Stat 530 - Fall 2003 - SAS Templates

The Basics of SAS (in class 8/25/03)
Computer Trouble?
SAS Won't Start?
Graphs Printing Small in Word?


The Basics of SAS:

SAS's strong points are that it is perhaps the most widely used statistical package and that it also serves as a database management program. Its biggest weakness is that it is fairly hard to program or customize.

When you start SAS there are three windows that are used. The Log window, the Program Editor window, and the Output window. If you happen to lose one of these windows they usually have a bar at the bottom of the SAS window. You can also find them under the View menu.

The Program Editor is where you tell SAS what you want done. The Output window is where it puts the results, and the Log window is where it tells you what it did and if there are any errors. It is important to note that the Output window often gets very long! You usually want to copy the parts you want to print into MS-Word and print from there. It is also important to note that you should check the Log window everytime you run anything. (The error SAS Syntax Editor control is not installed is ok though.) The errors will appear in maroon. Successful runs appear in Blue.

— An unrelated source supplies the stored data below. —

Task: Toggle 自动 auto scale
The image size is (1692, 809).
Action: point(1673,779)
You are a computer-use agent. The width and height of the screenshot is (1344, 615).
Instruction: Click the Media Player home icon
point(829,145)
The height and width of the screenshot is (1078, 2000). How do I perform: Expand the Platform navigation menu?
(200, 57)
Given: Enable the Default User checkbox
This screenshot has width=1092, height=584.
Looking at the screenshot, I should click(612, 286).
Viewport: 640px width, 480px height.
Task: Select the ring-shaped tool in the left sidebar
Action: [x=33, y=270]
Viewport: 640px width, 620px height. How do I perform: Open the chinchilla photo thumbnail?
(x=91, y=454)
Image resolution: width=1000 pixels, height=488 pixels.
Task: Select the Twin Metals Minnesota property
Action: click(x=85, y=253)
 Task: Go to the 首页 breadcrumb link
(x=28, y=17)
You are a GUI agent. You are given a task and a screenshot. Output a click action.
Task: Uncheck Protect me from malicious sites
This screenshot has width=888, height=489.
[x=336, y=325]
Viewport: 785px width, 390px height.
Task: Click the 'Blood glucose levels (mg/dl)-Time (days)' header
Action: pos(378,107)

Hitting the [F3] key will run the program currently in the Program Editor window.

This will however erase whatever was written in the Program Editor window. To recall whatever was there, make sure you are in that window, and hit the [F4] key.

If you happen to lose a window, check under the View menu at the top.

If you keep running more programs it will keep adding it all to the Output window. To clear the Output window, make sure you are in that window, and choose Clear All under the Edit menu.

In what follows, we will replicate as much of what we did with R as we can easily do.

We would enter the vector (5, 4, 3, 2) using code something like the following:


OPTIONS pagesize=60 linesize=60;

DATA sampvect;
INPUT values @@;
LABEL values = "Just some numbers";
CARDS;
5 4 3
2
;

Note that _most_ lines end with a semi-colon, but not all. SAS will crash if you miss one, but usually the log window will tell you where the problem is.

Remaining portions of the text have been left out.